No caso de Malick, um realizador que torna em árdua e desgastante a tarefa de avaliar sua obra (mas nunca em infeliz ou ingrata), por conta em grande parte de seu pequeno e esporádico corpo-de-trabalho (tratam-se de apenas três filmes, sendo que vinte anos separam o segundo do terceiro), o que parece mais importante de perceber num primeiro contato é o fato de que, ao compararmos seu trabalho ao de outros cineastas que pensam e praticam o cinema como exercício de grande força pictorial (os já citados Kubrick, Carax e Corman, por exemplo, mas também Sergio Leone e Douglas Sirk), surge pelo menos uma grande e crucial distinção entre os direcionamentos que sua obra toma em relação das de seus "colegas": ao passo que é característica comum destes cineastas construírem seus fabulosos e fantásticos universos e mundos de faz-de-conta para justamente atentarem - pelo percurso que seus filmes geralmente tomam, pela maneira que trabalham estes universos através da mise en scène - um acerto de contas ou simples e puramente um confronto com o caráter ilusório destes mundos, problematizando e relativizando assim o peso que costumam dar a imagem, cerne de seus trabalhos de criação, o cinema de Malick ganha sua força e destaque por se apropriar de grande parte das principais características desta concepção de (des)construção de imagem e, no entanto, apontar um caminho oposto ao geralmente trilhado por outros cineastas, abraçando ao final de seus filmes o que a imagem cinematográfica oferece de mais etéreo e desta maneira optando pela afiguração mais bela do que prentende alcançar com seu filme.

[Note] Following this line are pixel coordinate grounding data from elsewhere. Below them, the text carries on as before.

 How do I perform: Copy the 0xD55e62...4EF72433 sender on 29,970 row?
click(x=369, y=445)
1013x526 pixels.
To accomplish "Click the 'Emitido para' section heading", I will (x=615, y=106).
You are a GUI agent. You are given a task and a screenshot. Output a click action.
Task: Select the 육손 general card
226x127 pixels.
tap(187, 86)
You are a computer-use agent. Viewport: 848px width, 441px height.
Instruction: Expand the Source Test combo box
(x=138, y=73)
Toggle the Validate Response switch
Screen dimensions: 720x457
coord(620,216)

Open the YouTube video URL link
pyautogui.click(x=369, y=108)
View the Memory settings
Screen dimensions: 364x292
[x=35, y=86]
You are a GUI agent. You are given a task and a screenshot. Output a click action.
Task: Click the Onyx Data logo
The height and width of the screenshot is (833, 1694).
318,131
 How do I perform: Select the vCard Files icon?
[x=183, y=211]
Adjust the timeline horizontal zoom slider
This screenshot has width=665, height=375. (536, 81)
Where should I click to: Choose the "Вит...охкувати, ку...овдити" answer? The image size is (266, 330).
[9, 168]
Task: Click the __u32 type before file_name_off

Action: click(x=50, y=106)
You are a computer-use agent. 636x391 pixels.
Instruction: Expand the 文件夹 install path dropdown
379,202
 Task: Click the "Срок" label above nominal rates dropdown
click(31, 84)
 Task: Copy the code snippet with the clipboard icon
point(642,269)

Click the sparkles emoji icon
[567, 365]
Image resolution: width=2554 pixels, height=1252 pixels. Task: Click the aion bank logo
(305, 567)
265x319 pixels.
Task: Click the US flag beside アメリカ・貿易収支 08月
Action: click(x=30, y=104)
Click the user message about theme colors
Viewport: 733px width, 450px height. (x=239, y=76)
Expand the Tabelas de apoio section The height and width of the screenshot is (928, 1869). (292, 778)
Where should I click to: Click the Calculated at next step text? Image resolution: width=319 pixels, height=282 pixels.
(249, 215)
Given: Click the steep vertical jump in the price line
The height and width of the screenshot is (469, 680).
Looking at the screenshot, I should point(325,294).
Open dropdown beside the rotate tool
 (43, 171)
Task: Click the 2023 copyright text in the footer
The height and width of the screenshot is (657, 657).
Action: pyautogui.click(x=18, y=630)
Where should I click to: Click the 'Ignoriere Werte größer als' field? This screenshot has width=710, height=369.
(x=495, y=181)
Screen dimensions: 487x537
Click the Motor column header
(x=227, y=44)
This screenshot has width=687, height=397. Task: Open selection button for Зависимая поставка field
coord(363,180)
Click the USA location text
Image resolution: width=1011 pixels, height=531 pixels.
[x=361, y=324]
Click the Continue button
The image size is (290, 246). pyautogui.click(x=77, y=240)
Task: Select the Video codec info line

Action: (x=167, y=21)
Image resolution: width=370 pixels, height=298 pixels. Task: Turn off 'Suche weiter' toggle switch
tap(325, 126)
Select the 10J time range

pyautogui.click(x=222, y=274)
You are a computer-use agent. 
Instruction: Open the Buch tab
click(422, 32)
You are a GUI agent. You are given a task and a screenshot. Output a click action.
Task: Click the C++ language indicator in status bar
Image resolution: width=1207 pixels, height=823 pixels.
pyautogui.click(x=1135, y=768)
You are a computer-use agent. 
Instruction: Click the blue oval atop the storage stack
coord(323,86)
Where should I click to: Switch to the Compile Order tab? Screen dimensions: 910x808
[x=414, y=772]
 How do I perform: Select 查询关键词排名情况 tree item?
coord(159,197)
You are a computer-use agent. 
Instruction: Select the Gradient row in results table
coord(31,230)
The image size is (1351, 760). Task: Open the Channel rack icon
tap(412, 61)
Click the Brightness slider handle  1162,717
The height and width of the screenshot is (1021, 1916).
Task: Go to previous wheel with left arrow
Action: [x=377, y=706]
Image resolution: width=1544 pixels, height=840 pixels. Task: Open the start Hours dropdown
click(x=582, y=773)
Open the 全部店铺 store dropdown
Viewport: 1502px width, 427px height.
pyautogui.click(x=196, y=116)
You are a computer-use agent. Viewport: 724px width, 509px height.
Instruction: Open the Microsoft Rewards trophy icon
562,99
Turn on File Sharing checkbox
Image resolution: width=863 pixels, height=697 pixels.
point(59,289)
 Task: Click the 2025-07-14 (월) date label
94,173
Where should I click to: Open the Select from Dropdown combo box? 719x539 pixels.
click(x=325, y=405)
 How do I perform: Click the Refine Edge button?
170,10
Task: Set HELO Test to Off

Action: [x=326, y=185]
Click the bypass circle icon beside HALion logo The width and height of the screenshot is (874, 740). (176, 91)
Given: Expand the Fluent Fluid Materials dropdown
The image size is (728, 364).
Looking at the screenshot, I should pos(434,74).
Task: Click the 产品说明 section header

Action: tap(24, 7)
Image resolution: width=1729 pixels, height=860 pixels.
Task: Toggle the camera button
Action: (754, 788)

É partindo de um confronto com o habitual, o instituído e o cotidiano miserável a que estão confinados que o casal protagonista de Badlands, após o assassinato do pai de Holly (Sissy Spacek) por Kit (Martin Sheen, em magnífico desempenho, composto quase que exclusivamente por um trabalho gestual impressionante), abandonará a cidadezinha onde moram para embarcar numa jornada amoral marcada por certos momentos de tragédia como também por tantos outros de plenitude de vida que poucas vezes o cinema norte-americano tão bem soube capturar.

Embora lembre o Godard de O Demônio das Onze Horas - pela escolha de uma narrativa episódica e fragmentada, mas sobretudo pela preferência que Malick dá ao gestual breve e fugaz dos seus protagonistas, que parece refletir unicamente a eterna tentativa de apalpar e assim manter o frescor do momento, do "ici et maintenant"-, Malick não está aqui a inventar o cinema moderno como o polemista franco-suíço fez ao meter um casal apaixonado numa corrida desesperada (além de Pierrot le Fou, é só nos lembrarmos de Acossado, O Desprezo e O Pequeno Soldado). O que interessa a Malick parece, ao contrário, estar muito mais ligado ao cinema clássico: a captura da imagem idealizada, que de alguma maneira se faz presente durante todo o filme mas só ganhará força plena ao final. Aqui, é quando Kit e Holly, já capturados pela polícia e sendo levados de avião para o local onde possivelmente serão julgados, fitam o céu que pela primeira vez os cerca completamente. Sabemos pela narração de Holly que Kit acaba sendo executado pelos crimes que cometeu e que ela retorna à vida que por um breve momento abandonou; mas é quando Malick desvia sua câmera do avião para o céu que sabemos de fato que os jovens protagonistas deste belo e triste filme alcançaram muito mais do que pretendiam: o eterno.